[Dataset entries]
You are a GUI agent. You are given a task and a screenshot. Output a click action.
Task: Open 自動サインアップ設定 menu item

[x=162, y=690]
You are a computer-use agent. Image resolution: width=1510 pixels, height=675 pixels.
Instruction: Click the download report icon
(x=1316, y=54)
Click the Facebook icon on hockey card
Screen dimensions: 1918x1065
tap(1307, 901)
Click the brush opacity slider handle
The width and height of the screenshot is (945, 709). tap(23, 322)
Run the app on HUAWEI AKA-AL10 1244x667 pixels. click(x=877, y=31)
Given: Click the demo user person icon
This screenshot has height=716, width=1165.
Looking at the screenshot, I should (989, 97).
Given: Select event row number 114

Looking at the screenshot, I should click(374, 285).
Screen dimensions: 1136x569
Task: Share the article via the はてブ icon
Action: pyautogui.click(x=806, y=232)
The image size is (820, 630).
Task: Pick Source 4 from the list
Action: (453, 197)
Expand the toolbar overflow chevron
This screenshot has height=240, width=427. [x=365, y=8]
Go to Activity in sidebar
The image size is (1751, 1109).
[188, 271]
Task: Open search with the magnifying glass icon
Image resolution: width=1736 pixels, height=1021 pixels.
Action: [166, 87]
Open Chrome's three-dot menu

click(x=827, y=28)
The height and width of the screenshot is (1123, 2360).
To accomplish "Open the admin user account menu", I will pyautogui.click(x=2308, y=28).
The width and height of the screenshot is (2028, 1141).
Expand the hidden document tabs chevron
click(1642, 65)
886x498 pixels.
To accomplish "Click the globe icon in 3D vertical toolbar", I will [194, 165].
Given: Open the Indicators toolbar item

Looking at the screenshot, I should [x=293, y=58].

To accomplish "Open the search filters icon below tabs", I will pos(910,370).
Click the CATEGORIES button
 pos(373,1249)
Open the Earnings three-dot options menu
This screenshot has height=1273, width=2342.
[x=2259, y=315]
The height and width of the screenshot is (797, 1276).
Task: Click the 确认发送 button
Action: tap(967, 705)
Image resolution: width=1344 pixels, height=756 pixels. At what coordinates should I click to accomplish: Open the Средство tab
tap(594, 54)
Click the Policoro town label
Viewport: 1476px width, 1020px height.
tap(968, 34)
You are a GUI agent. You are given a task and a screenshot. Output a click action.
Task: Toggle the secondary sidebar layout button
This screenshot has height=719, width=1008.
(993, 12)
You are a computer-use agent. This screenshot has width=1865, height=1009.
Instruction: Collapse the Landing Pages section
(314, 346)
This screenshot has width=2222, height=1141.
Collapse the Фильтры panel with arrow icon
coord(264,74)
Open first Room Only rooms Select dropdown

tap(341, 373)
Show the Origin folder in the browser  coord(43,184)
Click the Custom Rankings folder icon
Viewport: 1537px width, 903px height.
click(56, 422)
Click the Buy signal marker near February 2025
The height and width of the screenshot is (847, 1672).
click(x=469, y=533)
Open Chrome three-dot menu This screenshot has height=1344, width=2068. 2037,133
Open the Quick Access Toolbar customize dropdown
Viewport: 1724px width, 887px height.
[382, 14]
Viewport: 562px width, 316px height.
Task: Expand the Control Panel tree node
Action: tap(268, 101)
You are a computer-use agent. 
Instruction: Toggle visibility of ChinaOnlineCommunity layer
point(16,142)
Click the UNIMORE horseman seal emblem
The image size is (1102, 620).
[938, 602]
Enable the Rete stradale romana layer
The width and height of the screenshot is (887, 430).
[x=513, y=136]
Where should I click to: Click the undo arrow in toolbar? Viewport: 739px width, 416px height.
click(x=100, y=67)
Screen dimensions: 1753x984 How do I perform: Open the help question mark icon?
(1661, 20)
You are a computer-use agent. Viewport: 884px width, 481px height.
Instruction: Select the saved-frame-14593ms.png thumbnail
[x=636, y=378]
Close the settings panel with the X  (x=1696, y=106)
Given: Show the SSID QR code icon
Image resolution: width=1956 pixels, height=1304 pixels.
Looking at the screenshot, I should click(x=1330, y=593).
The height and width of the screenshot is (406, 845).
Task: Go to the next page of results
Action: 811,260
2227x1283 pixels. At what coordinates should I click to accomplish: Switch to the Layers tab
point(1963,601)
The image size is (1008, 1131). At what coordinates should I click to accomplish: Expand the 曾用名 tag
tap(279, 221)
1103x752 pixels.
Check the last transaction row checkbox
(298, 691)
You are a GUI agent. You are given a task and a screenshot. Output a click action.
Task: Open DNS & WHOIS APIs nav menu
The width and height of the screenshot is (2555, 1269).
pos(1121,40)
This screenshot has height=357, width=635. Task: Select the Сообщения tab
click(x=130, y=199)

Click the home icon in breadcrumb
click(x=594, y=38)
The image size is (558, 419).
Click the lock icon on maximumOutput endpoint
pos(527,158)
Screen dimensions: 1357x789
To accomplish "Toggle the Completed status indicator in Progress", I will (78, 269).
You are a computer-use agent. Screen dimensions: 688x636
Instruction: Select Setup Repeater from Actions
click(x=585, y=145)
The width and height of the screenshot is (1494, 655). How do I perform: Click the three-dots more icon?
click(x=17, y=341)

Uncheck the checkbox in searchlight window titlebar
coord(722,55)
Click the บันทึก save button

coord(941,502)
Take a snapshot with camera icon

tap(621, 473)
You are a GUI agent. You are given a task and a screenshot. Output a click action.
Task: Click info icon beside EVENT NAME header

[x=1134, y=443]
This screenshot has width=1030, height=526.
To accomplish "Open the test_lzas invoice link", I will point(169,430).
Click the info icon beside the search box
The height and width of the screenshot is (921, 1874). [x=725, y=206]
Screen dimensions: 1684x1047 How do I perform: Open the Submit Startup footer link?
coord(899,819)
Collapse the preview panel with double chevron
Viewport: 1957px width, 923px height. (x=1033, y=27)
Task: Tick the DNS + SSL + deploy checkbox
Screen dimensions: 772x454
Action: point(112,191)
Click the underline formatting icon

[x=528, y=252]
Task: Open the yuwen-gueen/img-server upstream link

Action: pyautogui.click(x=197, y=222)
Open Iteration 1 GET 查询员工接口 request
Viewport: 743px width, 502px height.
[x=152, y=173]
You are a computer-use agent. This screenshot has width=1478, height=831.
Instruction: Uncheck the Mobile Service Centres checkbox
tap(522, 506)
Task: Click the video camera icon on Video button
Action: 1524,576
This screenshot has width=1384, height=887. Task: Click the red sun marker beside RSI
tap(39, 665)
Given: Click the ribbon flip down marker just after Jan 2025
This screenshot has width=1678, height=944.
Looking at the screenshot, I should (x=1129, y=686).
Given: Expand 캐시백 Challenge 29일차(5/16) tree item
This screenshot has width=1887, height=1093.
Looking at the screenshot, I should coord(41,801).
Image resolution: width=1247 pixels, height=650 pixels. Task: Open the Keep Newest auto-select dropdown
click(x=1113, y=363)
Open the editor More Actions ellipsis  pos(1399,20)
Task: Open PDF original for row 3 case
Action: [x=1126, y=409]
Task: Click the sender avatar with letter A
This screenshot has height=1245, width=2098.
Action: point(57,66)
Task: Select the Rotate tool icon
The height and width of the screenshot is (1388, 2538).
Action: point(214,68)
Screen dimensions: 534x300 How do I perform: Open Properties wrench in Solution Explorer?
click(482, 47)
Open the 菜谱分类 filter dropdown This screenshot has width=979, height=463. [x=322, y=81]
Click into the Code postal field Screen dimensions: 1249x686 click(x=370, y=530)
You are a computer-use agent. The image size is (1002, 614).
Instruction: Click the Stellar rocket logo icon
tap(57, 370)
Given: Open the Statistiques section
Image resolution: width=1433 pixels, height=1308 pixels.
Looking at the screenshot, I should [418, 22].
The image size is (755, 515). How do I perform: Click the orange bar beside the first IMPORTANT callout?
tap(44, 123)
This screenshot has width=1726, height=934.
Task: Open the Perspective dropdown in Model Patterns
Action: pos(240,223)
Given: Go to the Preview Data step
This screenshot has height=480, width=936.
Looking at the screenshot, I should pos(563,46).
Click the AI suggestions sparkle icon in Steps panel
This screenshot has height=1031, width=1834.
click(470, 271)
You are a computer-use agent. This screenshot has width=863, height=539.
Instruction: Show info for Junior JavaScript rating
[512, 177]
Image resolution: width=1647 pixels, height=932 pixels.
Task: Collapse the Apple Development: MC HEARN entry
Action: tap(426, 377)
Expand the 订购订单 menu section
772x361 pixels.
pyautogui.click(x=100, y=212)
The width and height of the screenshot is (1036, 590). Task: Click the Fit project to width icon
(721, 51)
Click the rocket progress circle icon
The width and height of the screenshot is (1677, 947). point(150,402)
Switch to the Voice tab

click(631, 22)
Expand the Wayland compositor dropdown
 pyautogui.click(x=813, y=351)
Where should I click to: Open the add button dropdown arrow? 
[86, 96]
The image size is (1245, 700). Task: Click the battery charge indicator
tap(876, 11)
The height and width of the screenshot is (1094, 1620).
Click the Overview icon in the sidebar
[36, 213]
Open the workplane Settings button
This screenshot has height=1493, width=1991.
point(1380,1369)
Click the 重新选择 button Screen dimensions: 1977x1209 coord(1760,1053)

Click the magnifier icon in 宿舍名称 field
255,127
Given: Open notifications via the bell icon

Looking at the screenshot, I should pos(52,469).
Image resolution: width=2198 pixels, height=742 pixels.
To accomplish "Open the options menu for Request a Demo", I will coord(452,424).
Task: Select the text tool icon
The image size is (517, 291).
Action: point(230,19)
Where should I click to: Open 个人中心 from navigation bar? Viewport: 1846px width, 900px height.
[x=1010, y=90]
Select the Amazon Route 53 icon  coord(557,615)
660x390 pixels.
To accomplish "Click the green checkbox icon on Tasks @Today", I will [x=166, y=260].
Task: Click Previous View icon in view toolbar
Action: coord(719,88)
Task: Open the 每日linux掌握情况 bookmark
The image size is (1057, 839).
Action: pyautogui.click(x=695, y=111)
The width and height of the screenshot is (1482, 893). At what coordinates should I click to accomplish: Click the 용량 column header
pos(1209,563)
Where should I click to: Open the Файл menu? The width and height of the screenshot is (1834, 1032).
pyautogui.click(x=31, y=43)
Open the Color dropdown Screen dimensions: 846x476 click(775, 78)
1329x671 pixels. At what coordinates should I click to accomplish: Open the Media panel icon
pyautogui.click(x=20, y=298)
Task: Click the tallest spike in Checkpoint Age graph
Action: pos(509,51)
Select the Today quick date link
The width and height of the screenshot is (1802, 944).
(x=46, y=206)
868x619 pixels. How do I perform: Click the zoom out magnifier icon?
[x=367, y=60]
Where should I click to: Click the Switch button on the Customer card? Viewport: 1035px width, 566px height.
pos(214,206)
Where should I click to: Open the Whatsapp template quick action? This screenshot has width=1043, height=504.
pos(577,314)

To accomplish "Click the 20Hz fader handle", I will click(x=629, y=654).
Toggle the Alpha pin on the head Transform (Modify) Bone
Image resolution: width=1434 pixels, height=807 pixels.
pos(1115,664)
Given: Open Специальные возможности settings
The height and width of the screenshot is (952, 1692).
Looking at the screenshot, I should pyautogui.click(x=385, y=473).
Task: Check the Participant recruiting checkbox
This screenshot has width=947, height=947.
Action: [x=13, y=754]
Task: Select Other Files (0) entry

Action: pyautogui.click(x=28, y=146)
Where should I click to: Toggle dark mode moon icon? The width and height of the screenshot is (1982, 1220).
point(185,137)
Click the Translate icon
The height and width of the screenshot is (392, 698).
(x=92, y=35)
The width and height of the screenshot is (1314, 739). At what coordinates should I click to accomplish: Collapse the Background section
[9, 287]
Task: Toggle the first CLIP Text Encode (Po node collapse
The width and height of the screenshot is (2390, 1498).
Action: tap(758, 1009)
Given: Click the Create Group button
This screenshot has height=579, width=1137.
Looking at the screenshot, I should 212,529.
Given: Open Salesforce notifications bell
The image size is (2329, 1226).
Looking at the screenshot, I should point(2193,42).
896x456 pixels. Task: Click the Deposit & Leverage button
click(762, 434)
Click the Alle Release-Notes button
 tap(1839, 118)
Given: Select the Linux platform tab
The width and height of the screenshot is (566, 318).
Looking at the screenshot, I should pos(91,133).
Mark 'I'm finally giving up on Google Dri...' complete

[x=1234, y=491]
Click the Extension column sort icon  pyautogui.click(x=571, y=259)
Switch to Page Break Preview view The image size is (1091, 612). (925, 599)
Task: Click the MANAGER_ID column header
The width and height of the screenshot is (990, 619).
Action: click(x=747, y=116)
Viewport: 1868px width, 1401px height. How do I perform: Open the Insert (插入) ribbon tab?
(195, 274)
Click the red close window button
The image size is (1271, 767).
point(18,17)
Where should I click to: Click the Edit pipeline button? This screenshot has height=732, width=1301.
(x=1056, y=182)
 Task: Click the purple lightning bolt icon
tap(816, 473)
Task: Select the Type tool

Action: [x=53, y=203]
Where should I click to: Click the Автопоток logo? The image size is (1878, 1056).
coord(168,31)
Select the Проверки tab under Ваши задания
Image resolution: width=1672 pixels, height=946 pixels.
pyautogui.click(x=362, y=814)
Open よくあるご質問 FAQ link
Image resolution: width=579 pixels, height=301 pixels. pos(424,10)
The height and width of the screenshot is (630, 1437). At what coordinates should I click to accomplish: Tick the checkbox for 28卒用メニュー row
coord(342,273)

## EXERCISE DIRECTIONS
Extract from the records above the lines from the one containing "Where should I click to: Open the Whatsapp" to the one containing "Click the Extension", both lines included, exactly as they appear and with nothing else.

## RESPONSE
Where should I click to: Open the Whatsapp template quick action? This screenshot has width=1043, height=504.
pos(577,314)

To accomplish "Click the 20Hz fader handle", I will click(x=629, y=654).
Toggle the Alpha pin on the head Transform (Modify) Bone
Image resolution: width=1434 pixels, height=807 pixels.
pos(1115,664)
Given: Open Специальные возможности settings
The height and width of the screenshot is (952, 1692).
Looking at the screenshot, I should pyautogui.click(x=385, y=473).
Task: Check the Participant recruiting checkbox
This screenshot has width=947, height=947.
Action: [x=13, y=754]
Task: Select Other Files (0) entry

Action: pyautogui.click(x=28, y=146)
Where should I click to: Toggle dark mode moon icon? The width and height of the screenshot is (1982, 1220).
point(185,137)
Click the Translate icon
The height and width of the screenshot is (392, 698).
(x=92, y=35)
The width and height of the screenshot is (1314, 739). At what coordinates should I click to accomplish: Collapse the Background section
[9, 287]
Task: Toggle the first CLIP Text Encode (Po node collapse
The width and height of the screenshot is (2390, 1498).
Action: tap(758, 1009)
Given: Click the Create Group button
This screenshot has height=579, width=1137.
Looking at the screenshot, I should 212,529.
Given: Open Salesforce notifications bell
The image size is (2329, 1226).
Looking at the screenshot, I should point(2193,42).
896x456 pixels. Task: Click the Deposit & Leverage button
click(762, 434)
Click the Alle Release-Notes button
 tap(1839, 118)
Given: Select the Linux platform tab
The width and height of the screenshot is (566, 318).
Looking at the screenshot, I should pos(91,133).
Mark 'I'm finally giving up on Google Dri...' complete

[x=1234, y=491]
Click the Extension column sort icon  pyautogui.click(x=571, y=259)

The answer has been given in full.